La seconde prestation "Variations pour les colonnes" fut celle de Gaetan Morlotti, artiste du Ballet de Monte Carlo, de l'ensemble "Small Bang" en compagnie d'un comédien et d'un contrebassiste. Une interrogation ludique sur la proximité de l'artiste dans et devant le public, en interaction et interactivité.En sympathie.aussi car sa marque de fabrique, ces "actes" ou "actions" est synonyme de conversation concertante et enjouée. Du bel ouvrage dense et risqué où l'artiste s'expose à son corps défendant.

Les Ballets de Monte Carlo: l' " Atelier" du bonheur

Le métier de danseur est roi au Ballet de Monte Carlo, dirigé par Jean Christophe Maillot depuis 19 ans à présent. Sur la colline, un peu retiré de effervescence urbaine, l ' "Atelier" est le lieu de travail de la compagnie et des corps de métier qui se rattachent à l'exercice et à la vie d'une compagnie.Alors qu 'une partie des danseurs prennent le cours du matin, tous niveaux confondus, les couturières s'affairent à l'étage de ce magnifique loft réhabilité, à la confection des costumes de la prochaine création "Lac": costumes de Guillotel.
Les décors, eux, ceux de Ernest Pignon Ernest seront fabriqués ailleurs dans des ateliers lyonnais.
L'heure du déjeuner, échelonné selon les besoins du personnel permanent et des danseurs est flexible, souple comme le déroulement d'une journée. Le cuisinier confectionne et mitone des petits plats inventifs et légers, servis en self et dégustés dans une cafétéria de rêve, décor indien, ambiance feutrée.
L'atelier du bonheur? Oui si l'on compare cette structure aux centres chorégraphiques français, si souvent semblables à des lieux délaissés ou négligés, ne prenant pas en compte le respect de la vie du danseur.
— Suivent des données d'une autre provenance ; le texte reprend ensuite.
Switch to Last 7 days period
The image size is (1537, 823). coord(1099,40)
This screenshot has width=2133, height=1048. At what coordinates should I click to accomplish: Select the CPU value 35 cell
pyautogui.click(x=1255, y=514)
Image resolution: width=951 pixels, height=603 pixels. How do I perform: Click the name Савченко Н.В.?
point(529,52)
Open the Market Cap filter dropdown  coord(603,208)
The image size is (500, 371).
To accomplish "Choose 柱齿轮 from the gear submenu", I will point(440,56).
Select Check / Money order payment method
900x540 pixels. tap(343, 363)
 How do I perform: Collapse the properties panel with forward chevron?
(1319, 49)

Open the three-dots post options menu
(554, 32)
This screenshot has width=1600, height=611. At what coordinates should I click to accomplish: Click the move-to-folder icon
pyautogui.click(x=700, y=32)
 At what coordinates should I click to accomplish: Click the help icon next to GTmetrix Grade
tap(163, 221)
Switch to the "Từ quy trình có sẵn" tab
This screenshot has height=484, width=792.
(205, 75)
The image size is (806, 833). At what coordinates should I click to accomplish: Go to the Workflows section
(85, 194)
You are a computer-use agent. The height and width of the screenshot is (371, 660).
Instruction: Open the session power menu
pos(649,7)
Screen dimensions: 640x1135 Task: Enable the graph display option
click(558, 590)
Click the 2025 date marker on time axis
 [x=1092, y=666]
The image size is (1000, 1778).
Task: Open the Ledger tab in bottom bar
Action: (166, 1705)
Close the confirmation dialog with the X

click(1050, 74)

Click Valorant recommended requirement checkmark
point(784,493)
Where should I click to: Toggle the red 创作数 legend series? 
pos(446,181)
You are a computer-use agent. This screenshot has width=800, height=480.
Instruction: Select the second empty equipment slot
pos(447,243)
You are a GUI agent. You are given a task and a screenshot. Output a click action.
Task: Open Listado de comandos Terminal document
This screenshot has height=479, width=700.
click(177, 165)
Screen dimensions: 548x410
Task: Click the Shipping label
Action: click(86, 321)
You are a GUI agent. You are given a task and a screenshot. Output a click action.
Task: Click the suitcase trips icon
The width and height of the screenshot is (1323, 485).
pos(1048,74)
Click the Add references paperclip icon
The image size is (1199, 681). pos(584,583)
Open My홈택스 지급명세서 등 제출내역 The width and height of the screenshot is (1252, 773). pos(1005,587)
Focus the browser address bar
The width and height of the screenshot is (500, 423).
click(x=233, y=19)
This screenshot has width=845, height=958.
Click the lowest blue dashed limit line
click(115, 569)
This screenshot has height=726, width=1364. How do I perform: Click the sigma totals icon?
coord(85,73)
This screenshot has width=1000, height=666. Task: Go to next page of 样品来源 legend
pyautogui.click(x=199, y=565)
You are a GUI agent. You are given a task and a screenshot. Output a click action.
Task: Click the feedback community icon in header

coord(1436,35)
Un métier avant tout à exercer avec la connaissance des besoins de chacun.
L'architecture du lieu est puissante avec puits de lumière, nef, espace dédié aussi à l'histoire du ballet: on y trouve photos, costumes, maquettes de décor et toutes sortes de signes de vie, de "cygnes" des temps, d'"étangs" qui attestent d'une forte présence et des artistes et du directeur-chorégraphe.
La fusion avec l'école de danse "Académie Princesse Grace", le festival "Monaco Dance Forum" et la compagnie de ballet opère un métissage des pratiques, une prolongation intelligente d'une discipline à l'autre.
Cette mutualisation opère et séduit , fonctionne pour le meilleur et cette visite en préambule au festival lui-même ancre dans un contexte vivant l'art chorégraphique dans son entier.